Each scientist's personality alters perceptions of what's important. So two scientist can see exactly the same phenomenon and notice different things about it. In a sense, they are striking the phenomena against previously-built structures in their mind and looking for sparks. Wherever the sparks fly is where they focus their attention, ignoring all other possible dimensions of the phenomena under study. Similarly, data managers needn't all have the same structure; it's likely to be beneficial for several of them to collaborate to solve a classification problem.

Scientists have a reasonably well-accepted shared worldview and they suggest hypotheses to explain discrepancies between the predictions of their worldview and the complex system under study. Scientists also need to communicate with each other to share information and test hypotheses. Further, there are many scientists, each with their own agendas clumped into cooperating, communicating, and competing units. The units themselves clump into cooperating, communicating, and competing units.

Scientists also clump into groups in a different way--some worry mostly about generating new hypotheses (the theorists), some worry mostly about testing those hypotheses (the experimentalists), some worry mostly about integrating those hypotheses into the worldview (the generalists). Through this complex web of activity, scientists build up an understanding of the universe they inhabit. And they have been remarkably effective considering the difficulty of the task.

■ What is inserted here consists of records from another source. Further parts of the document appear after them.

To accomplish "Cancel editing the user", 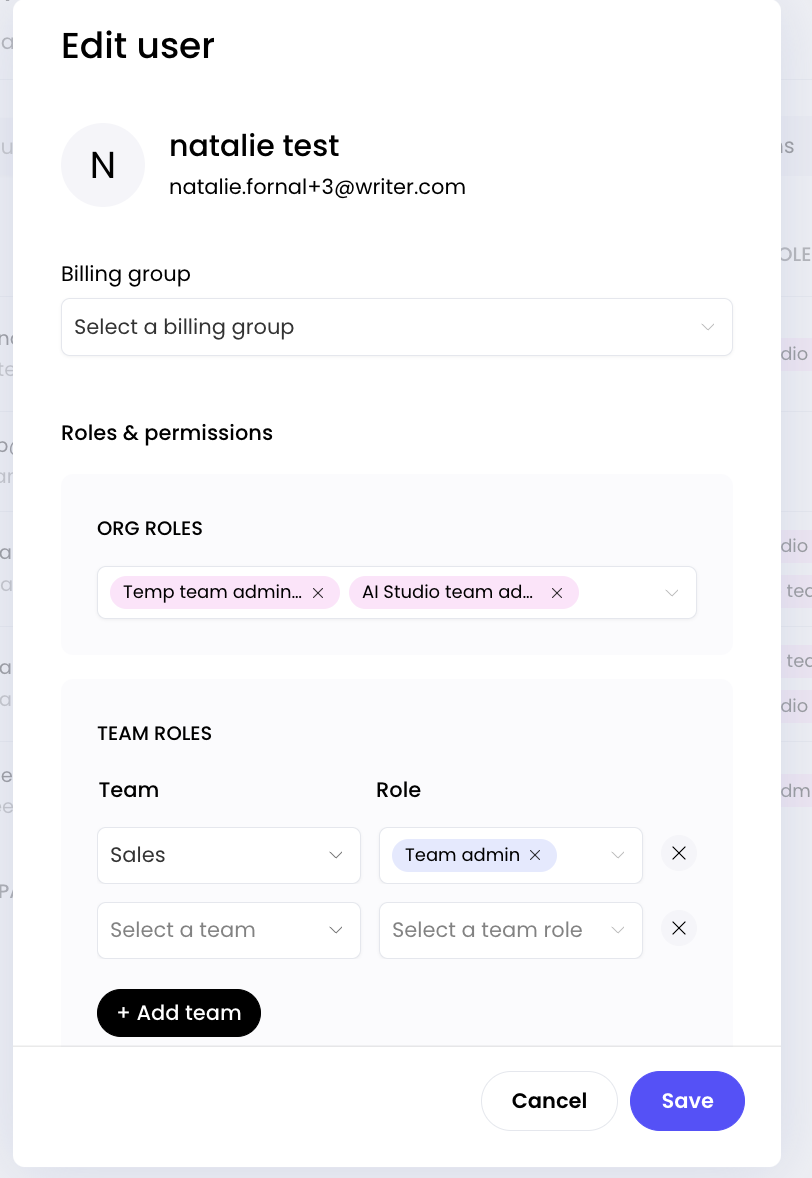I will (549, 1101).
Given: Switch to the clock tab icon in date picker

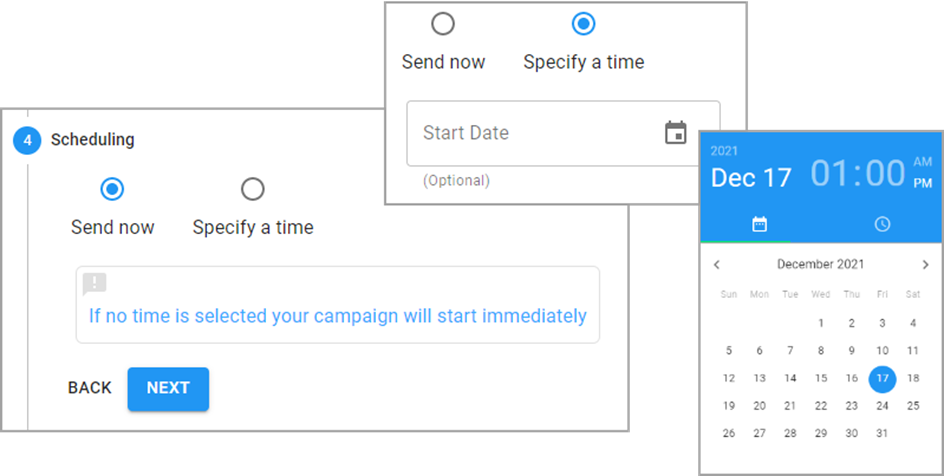Looking at the screenshot, I should 882,224.
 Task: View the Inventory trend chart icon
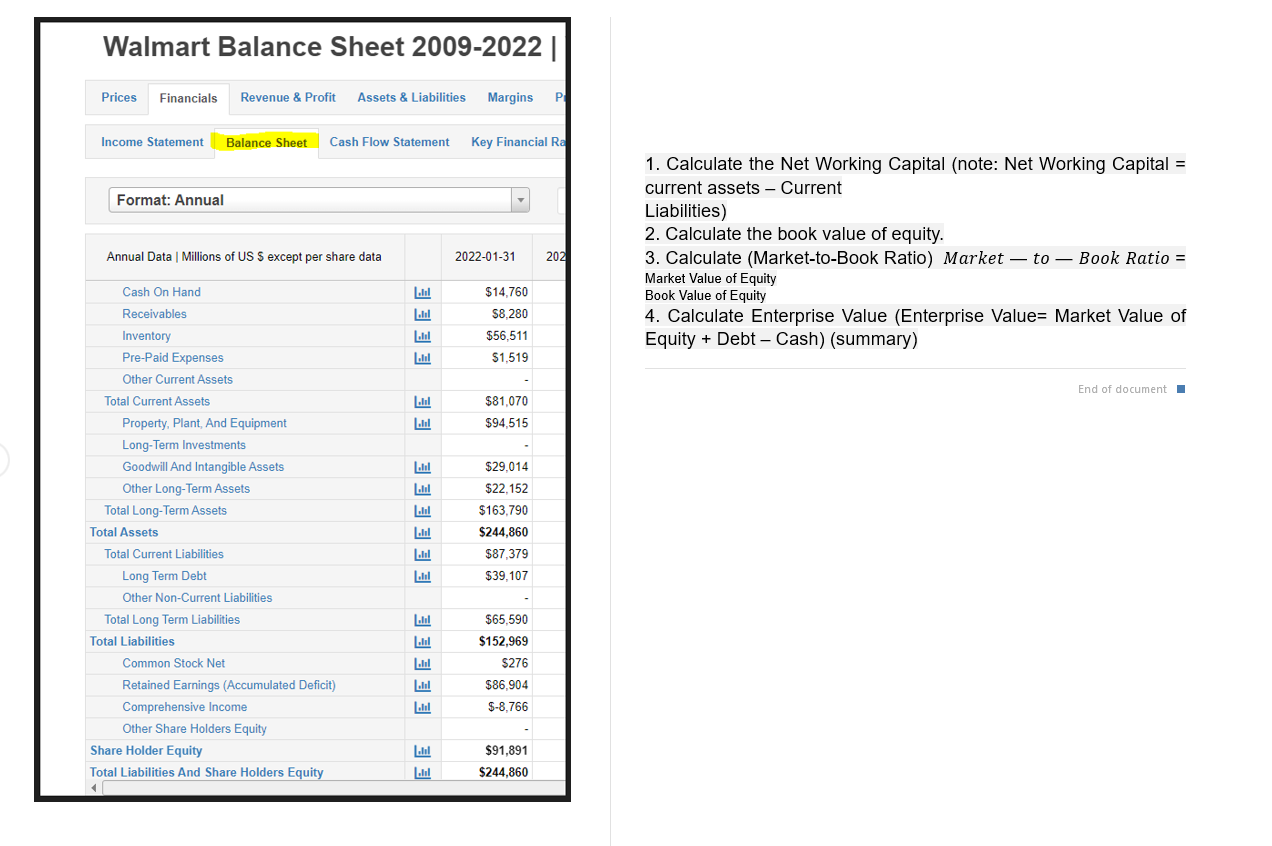422,336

This sort of system is not restricted to scientists organizing themselves to attack complex problems, it is similar to other adaptive systems on other levels of complexity. For example, the molecules inhabiting a cell act in similar ways. No single molecule is in charge in the cell. No single molecule grades the other molecules on their performance. No single molecule alone carries out the metabolism of the cell, and so on.

This series of observations leads to two analogies: one is to the structure of the data manager: it should be composed of multiple independent actors, each of which is extremely limited, and so on, but the other is that programming a data manager can also be composed of multiple independent actors, each of which is limited, and so on. Both the structure and the programming of data managers can be modeled along these lines.